• [YOUR OBJECTIVE]: Please output the listing exactly as it stands, but omit any images.

• [DATA RECORDS]:
=== Begin Enclosure ===

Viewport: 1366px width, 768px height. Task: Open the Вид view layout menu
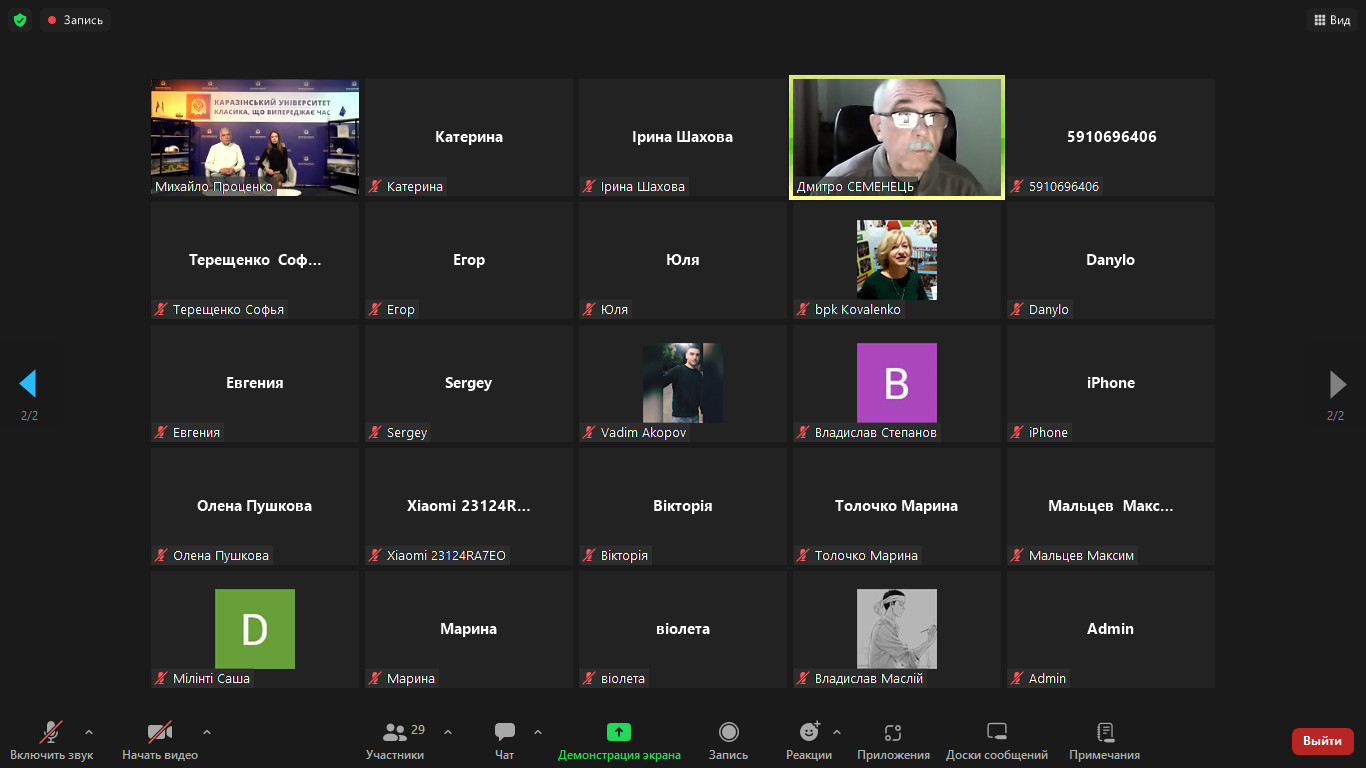point(1331,20)
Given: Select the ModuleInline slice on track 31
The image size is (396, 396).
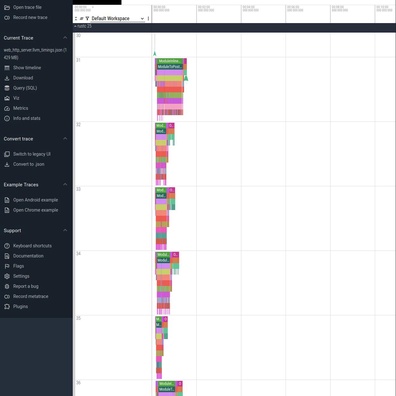Looking at the screenshot, I should tap(170, 61).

=== End Enclosure ===

• [RESULT]:
Viewport: 1366px width, 768px height. Task: Open the Вид view layout menu
point(1331,20)
Given: Select the ModuleInline slice on track 31
The image size is (396, 396).
Looking at the screenshot, I should tap(170, 61).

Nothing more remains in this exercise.